Vitamin B6, also known as pyridoxine, is necessary to help your body metabolise macronutrients (protein, carbs, fats) and is vital in the creation of red blood cells. Most people get enough B6 in their diet since it is found in soya, pork, poultry, peanuts, oats, bananas, and milk, but if you’re vegan and don’t eat much soya, then it’s a good idea to seek additional B6 in your multivitamin.
If you’re vegan or plant-based, you’ll likely have to take B12 supplements as this is the only vitamin you won’t find naturally in a vegan diet. Vitamin B12 is also known as cobalamin, and it is an essential vitamin that the body requires from food as it cannot produce it naturally.
Vitamin B12 helps the body produce red blood cells, preventing anemia. It can also promote bone health and prevent osteoporosis.
Foods that contain B12 include animal liver and kidneys, beef and seafood like tuna, sardines and clams. If that doesn’t sound like your cup of tea, you can find plenty of plant-based foods fortified with Vitamin B12. Plant milk, vegan cheeses, meat substitutes and cereals are all decent vegan sources of B12. If you’re not a big fan of any of these, make sure you take a supplement.

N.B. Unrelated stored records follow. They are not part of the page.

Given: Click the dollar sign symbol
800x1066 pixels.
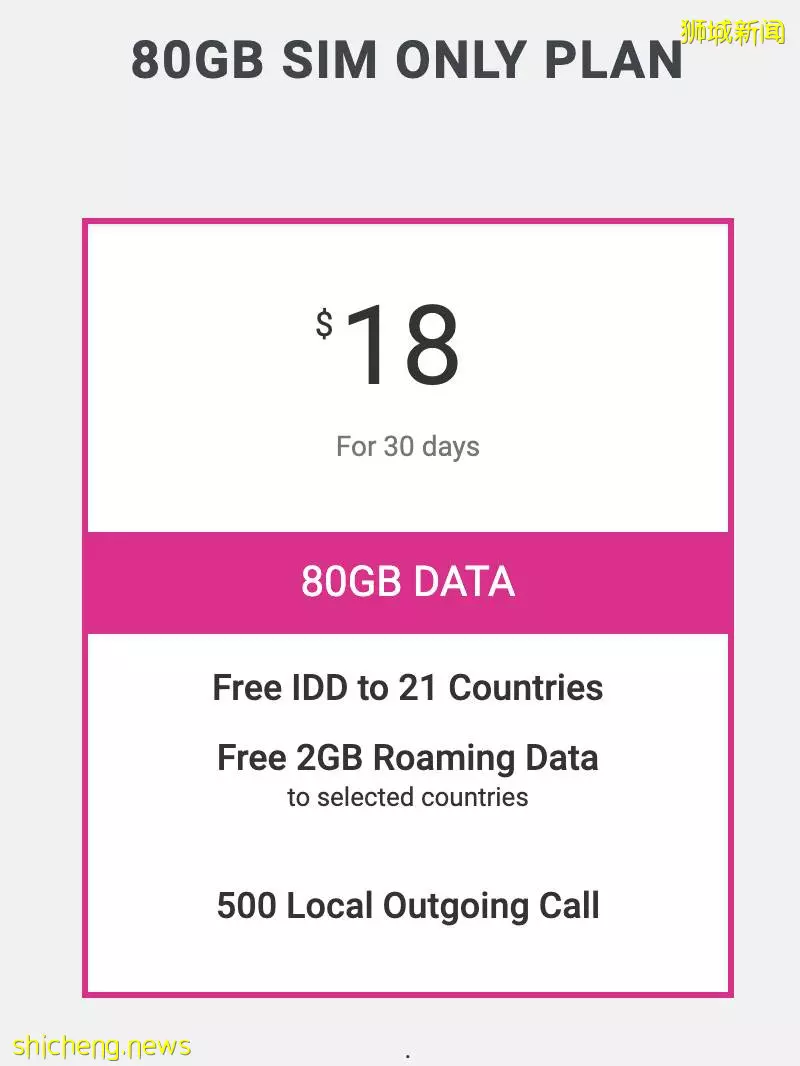Looking at the screenshot, I should point(324,324).
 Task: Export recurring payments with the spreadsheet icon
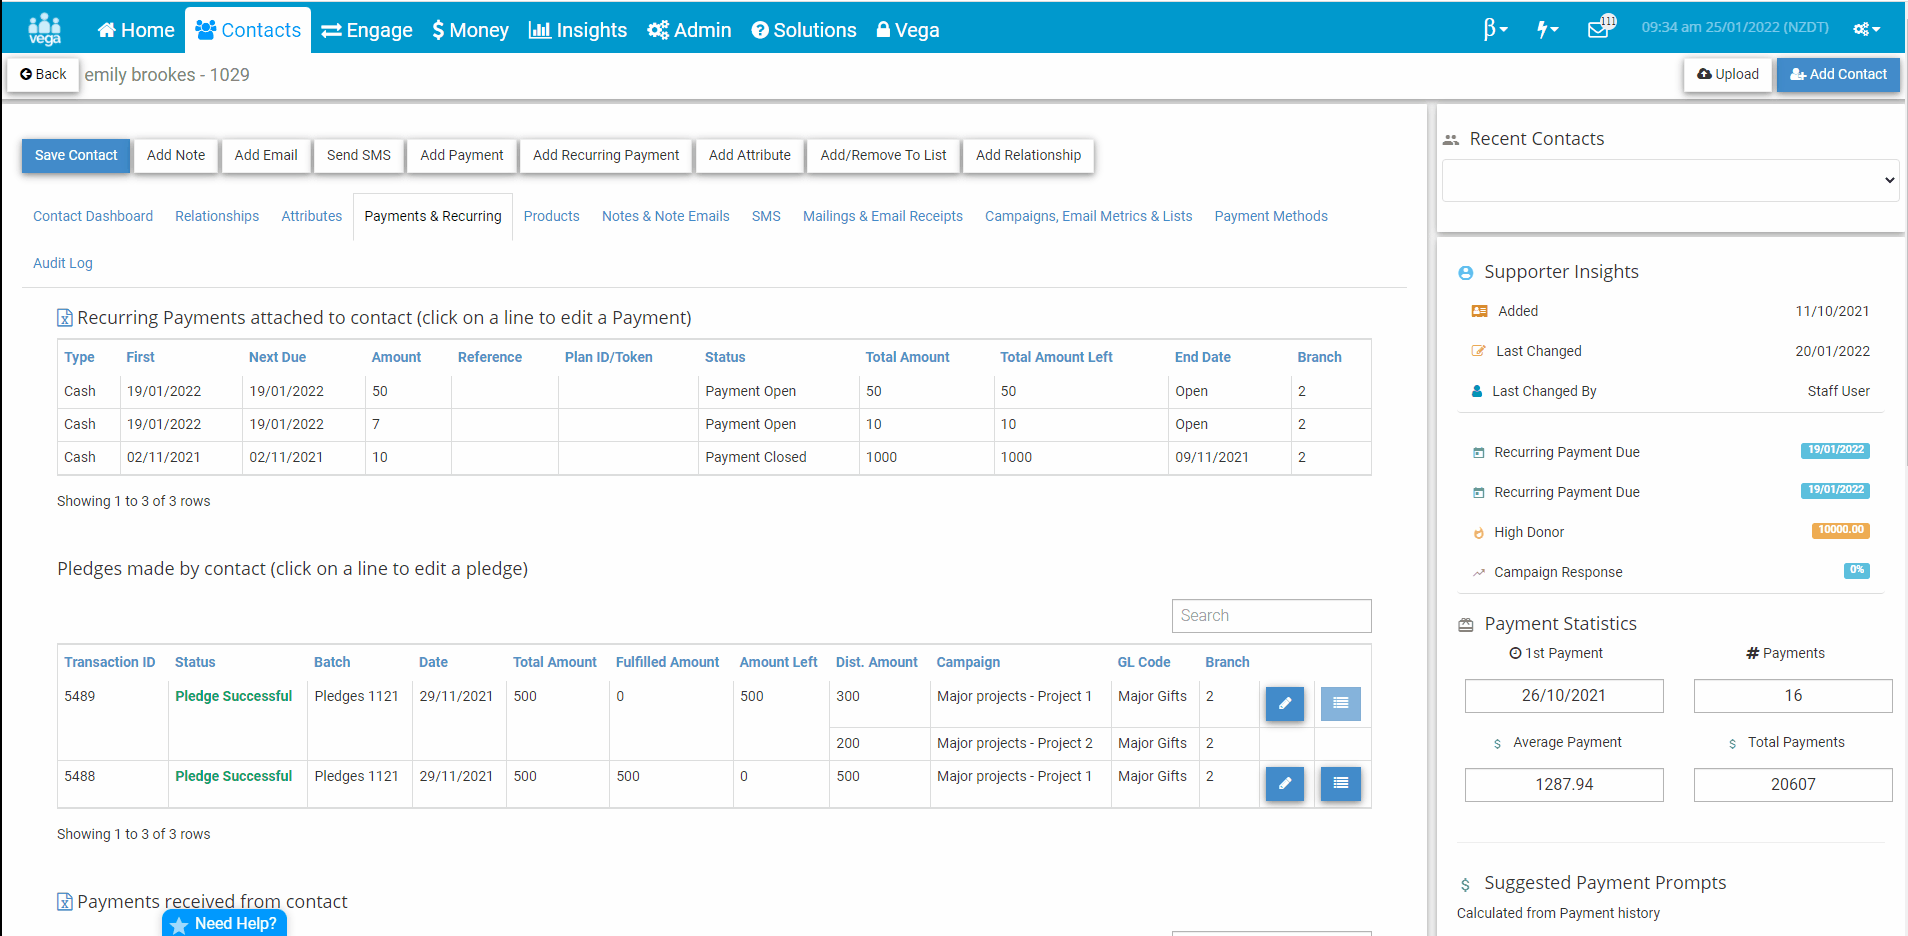(x=65, y=318)
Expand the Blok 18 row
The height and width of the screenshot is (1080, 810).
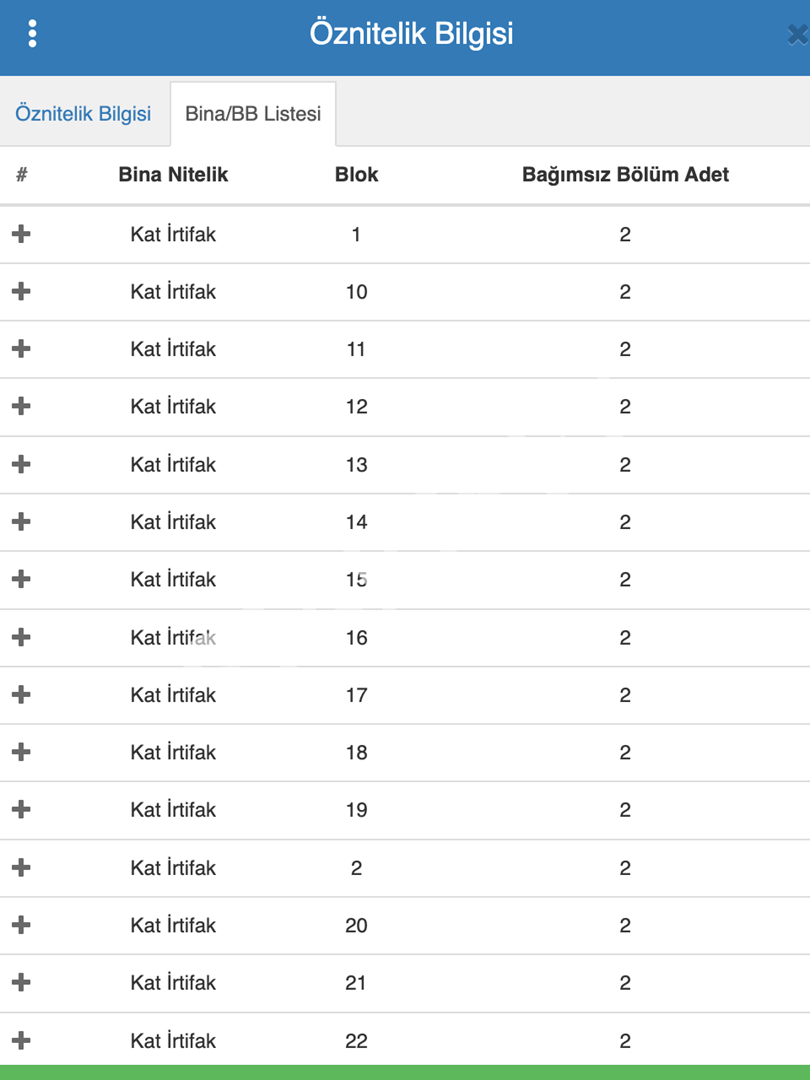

This water-soluble vitamin is well-known for supporting immune function, bone health and even good skin. The human body can’t produce or store vitamin C, so it’s important to consume enough of it regularly.
Some foods with the highest amount of Vitamin C include chilli peppers, yellow and red peppers, broccoli, acerola cherries, kale and Kakadu plums.
Often called the sunshine vitamin, this vitamin is produced when our skin comes into contact with sunlight. Vitamin D comes from a family of compounds that includes vitamins D-1, D-2, and D-3. It’s fat-soluble, meaning that it’s better absorbed into the bloodstream when we eat them with high-fat foods.
Vitamin D regulates the body’s levels of phosphorus and calcium, which promotes healthy bone growth. Vitamin D supports the absorption of these minerals from the food we eat, regulates and boosts the immune system.
Foods that contain moderate amounts of Vitamin D include fish like tuna, salmon, herring and sardines, egg yolks and mushrooms. Certain cereal, oatmeal and orange juice brands fortify their products with Vitamin D. However, only a small number of foods contain Vitamin D, and most people don’t get enough Vitamin D from just sunlight. It’s also important to note that few foods are naturally high in Vitamin D, so supplements may be necessary.
This fat-soluble antioxidant helps to prevent our bodies from cell damage. Our bodies also need Vitamin E to maintain good immune function so we can fight off viruses.
Foods containing good amounts of Vitamin E include sunflower seeds, hazelnuts, almonds, vegetable oils, spinach and broccoli.
This vitamin plays an important role in maintaining good heart health. Vitamin K is made of two compounds, Vitamin K1 and Vitamin K2. Without Vitamin K, our bodies cannot produce prothrombin, which is needed for blood clotting and bone metabolism. The majority of adults with a relatively balanced diet should get enough Vitamin K in their diets.
The foods with the highest amount of Vitamin K include kale, mustard and collard greens, spinach, broccoli and swiss chard.
There are so many benefits to having a balanced and varied diet. Not only does it keep life a little more interesting, but it also ensures that you get a wide variety of nutrients from each meal. If you eat the same foods every day, you risk becoming deficient in certain vitamins and minerals. For this reason, it’s good to incorporate a wide variety of leafy greens, nuts, legumes and healthy fat sources into your meals. If you know you don’t always eat quite as well as you should, a well-balanced multivitamin should be a part of your daily routine – click here to see our multivitamin, which has been expertly formulated and is perfect for vegans.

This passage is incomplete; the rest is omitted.